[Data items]
/---
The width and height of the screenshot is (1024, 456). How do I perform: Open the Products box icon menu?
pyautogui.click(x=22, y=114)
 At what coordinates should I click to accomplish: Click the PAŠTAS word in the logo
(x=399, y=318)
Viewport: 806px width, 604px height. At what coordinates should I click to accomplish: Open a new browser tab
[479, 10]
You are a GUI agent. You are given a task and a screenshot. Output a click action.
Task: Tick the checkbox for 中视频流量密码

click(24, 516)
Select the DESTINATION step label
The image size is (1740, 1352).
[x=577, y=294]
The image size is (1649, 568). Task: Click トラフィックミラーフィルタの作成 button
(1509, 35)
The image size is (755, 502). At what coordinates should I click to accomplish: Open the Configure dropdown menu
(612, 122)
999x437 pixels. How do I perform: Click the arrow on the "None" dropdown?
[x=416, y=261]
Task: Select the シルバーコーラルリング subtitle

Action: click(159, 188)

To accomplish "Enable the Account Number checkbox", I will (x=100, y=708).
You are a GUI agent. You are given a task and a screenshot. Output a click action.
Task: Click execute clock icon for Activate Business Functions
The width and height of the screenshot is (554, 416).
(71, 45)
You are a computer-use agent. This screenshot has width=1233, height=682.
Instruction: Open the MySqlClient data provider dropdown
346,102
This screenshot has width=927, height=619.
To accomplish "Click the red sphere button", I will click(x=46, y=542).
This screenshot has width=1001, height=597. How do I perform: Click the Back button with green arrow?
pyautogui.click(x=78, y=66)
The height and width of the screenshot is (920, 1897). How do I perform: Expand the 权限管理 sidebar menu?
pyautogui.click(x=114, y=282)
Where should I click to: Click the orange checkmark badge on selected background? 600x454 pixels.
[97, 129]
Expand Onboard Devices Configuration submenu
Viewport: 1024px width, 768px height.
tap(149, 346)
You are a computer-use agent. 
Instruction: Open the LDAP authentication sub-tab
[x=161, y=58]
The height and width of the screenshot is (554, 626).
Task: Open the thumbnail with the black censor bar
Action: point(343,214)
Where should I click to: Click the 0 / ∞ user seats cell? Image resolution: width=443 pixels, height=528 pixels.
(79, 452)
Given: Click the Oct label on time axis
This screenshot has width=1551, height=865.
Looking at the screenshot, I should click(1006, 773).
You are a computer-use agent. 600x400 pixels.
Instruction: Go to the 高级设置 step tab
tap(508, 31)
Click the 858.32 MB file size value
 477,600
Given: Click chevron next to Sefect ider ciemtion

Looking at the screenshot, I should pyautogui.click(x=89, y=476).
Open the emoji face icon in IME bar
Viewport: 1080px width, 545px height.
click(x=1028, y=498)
\---
◆ What the exercise asks ◆
Of the entries above, transcribe exactly those lines that fall between the line containing "The image size is (1649, 568)." and the line containing "Task: Click execute", together with those two lines.

◆ Finished task ◆
The image size is (1649, 568). Task: Click トラフィックミラーフィルタの作成 button
(1509, 35)
The image size is (755, 502). At what coordinates should I click to accomplish: Open the Configure dropdown menu
(612, 122)
999x437 pixels. How do I perform: Click the arrow on the "None" dropdown?
[x=416, y=261]
Task: Select the シルバーコーラルリング subtitle

Action: click(159, 188)

To accomplish "Enable the Account Number checkbox", I will (x=100, y=708).
You are a GUI agent. You are given a task and a screenshot. Output a click action.
Task: Click execute clock icon for Activate Business Functions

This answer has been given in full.